▶ **PROBLEM TO SOLVE**
Copy the data below word for word, starting at the line that contains "457x346 pixels. How" and ending at the end of the data, with both ends included. Don't include the pictures in your answer.

[Stored items]
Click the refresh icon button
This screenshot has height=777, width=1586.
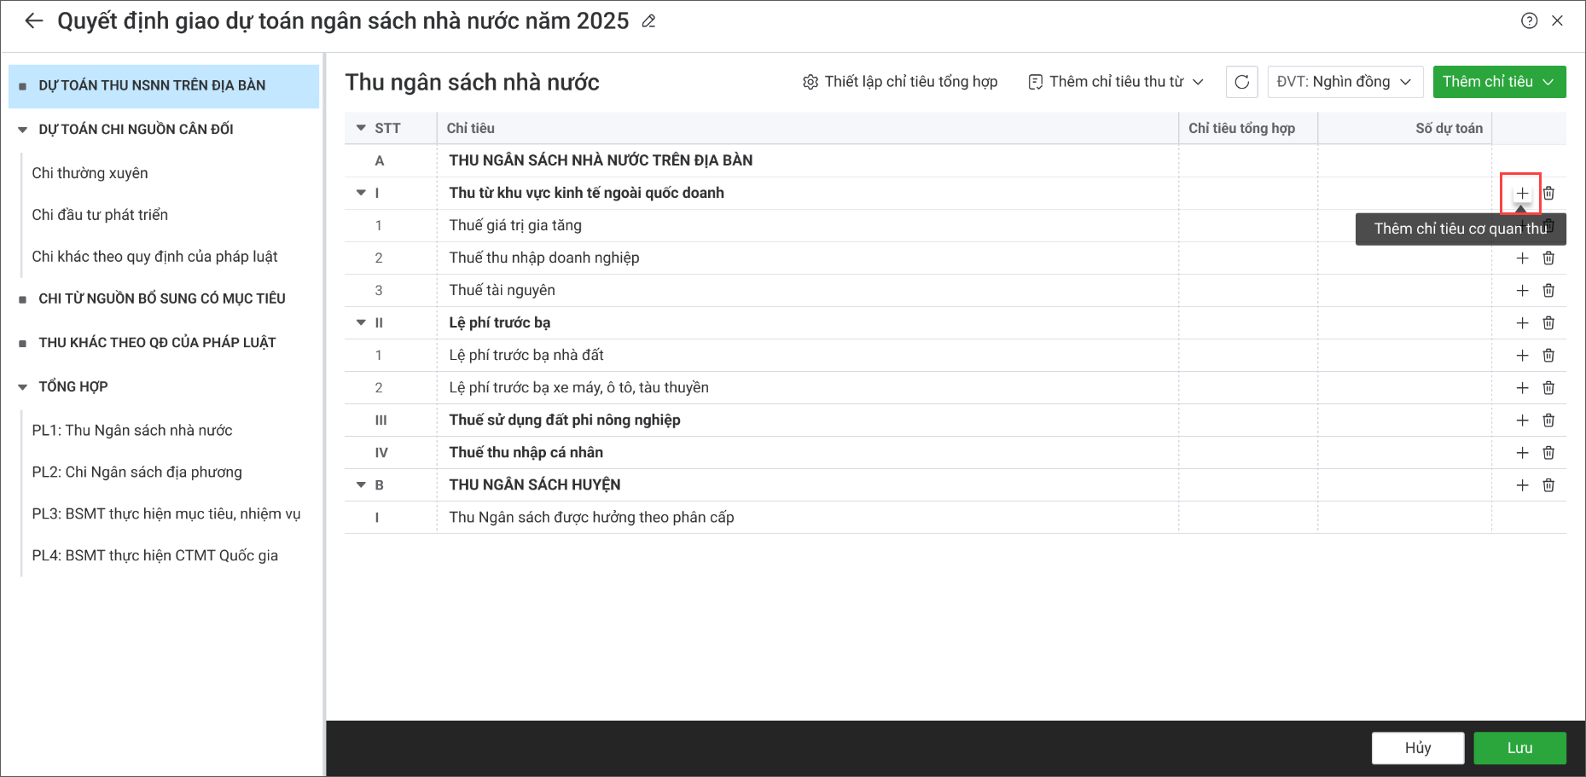tap(1241, 82)
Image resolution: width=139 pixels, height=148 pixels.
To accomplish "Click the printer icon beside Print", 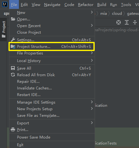I will click(13, 130).
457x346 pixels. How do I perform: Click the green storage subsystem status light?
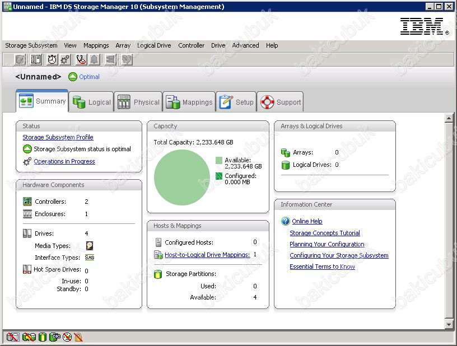pyautogui.click(x=26, y=149)
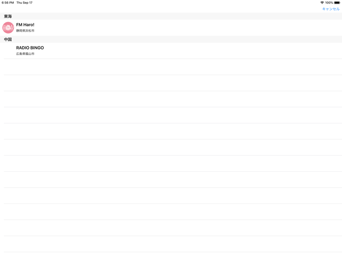Choose the RADIO BINGO station title

(30, 48)
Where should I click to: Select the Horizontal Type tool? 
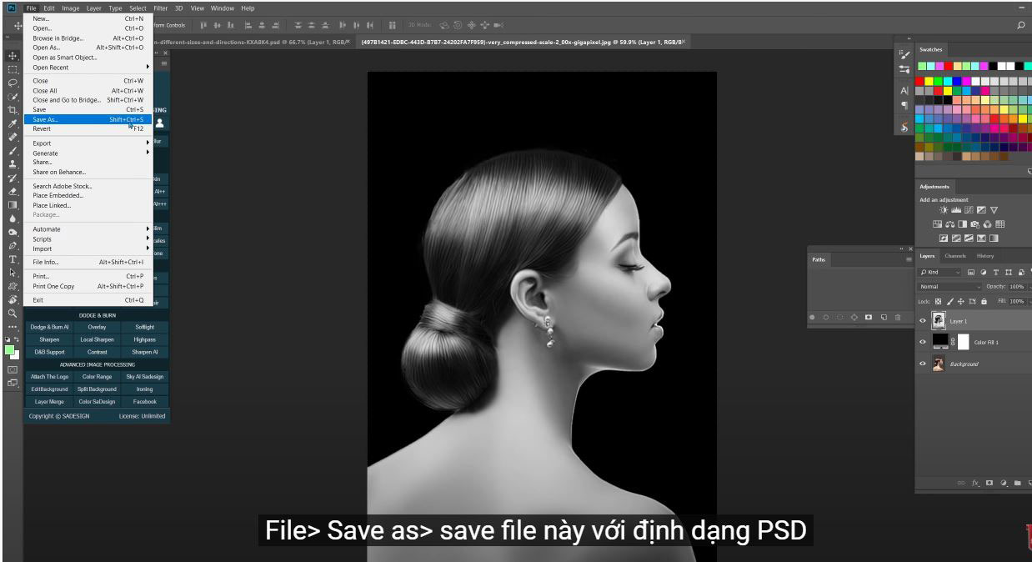13,259
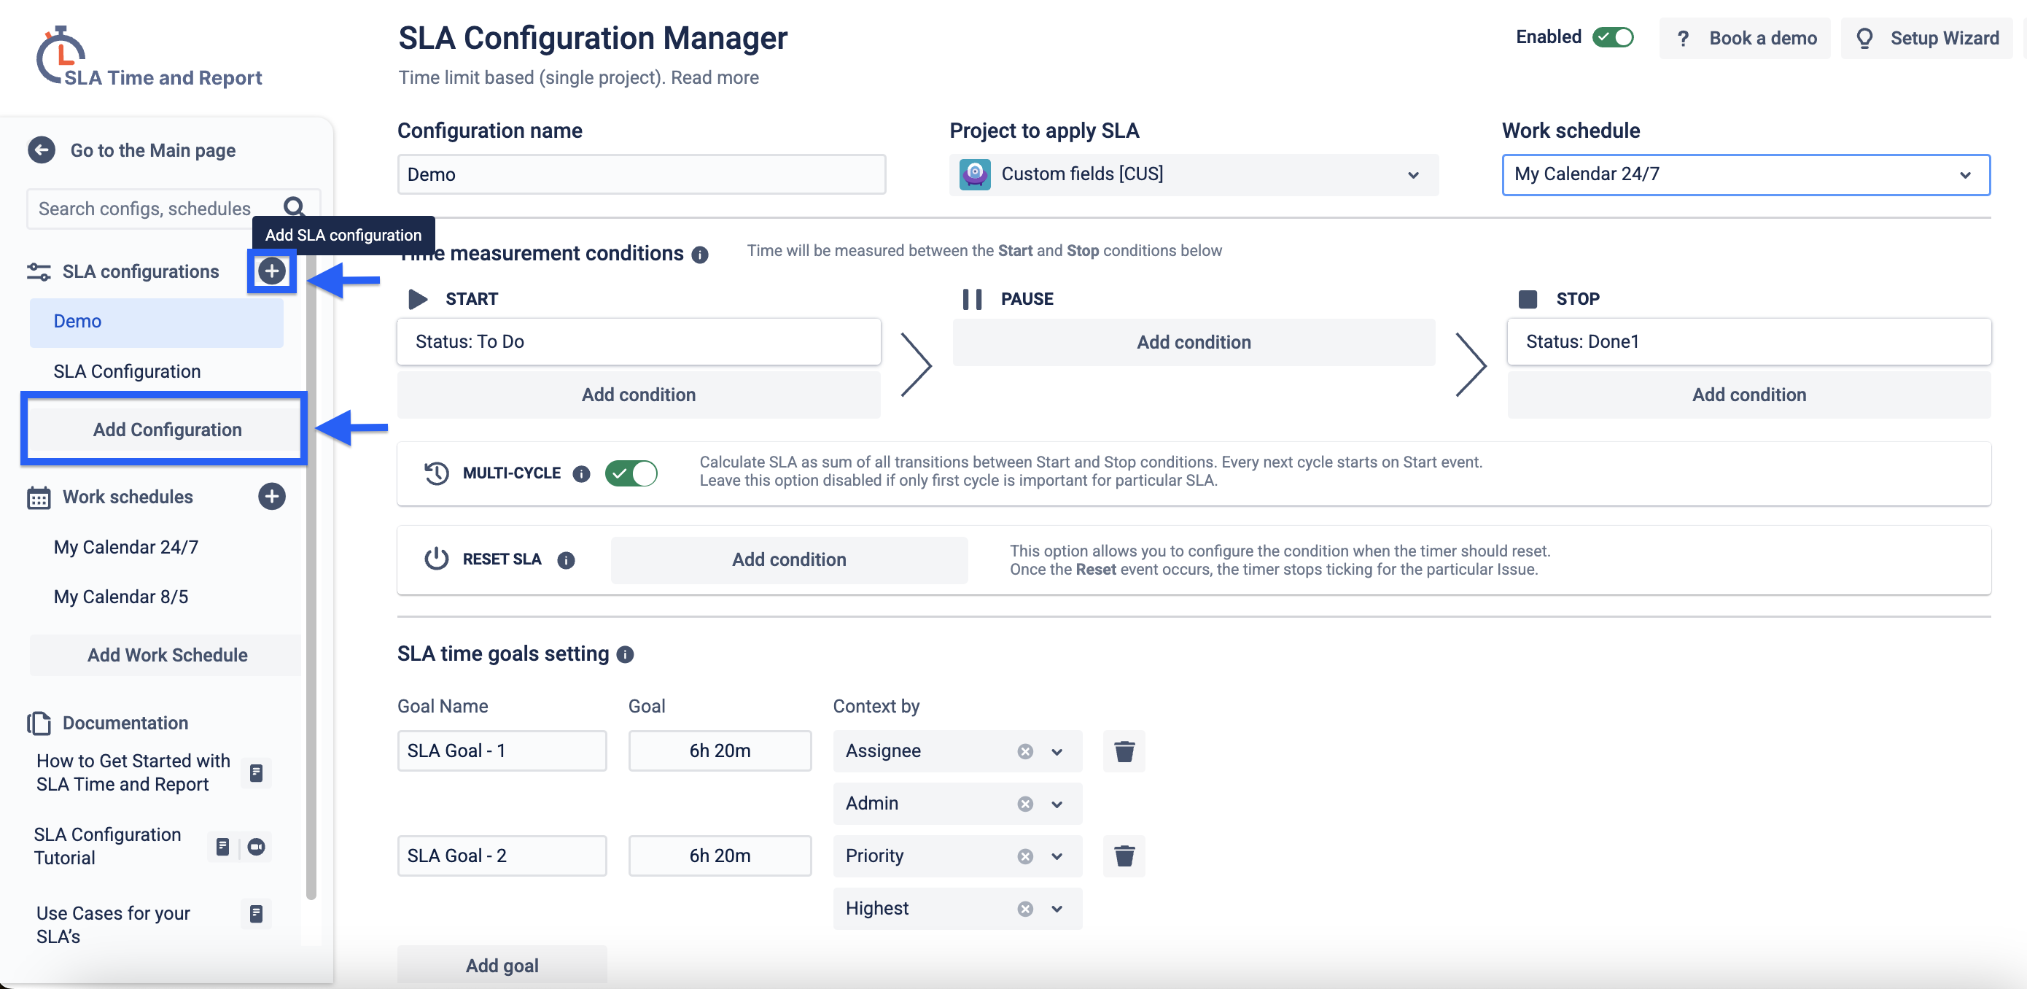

▶ **EXERCISE SOLUTION**
457x346 pixels. How do I perform: Click the green storage subsystem status light?
pyautogui.click(x=26, y=149)
Choose the RADIO BINGO station title

(30, 48)
Where should I click to: Select the Horizontal Type tool? 
13,259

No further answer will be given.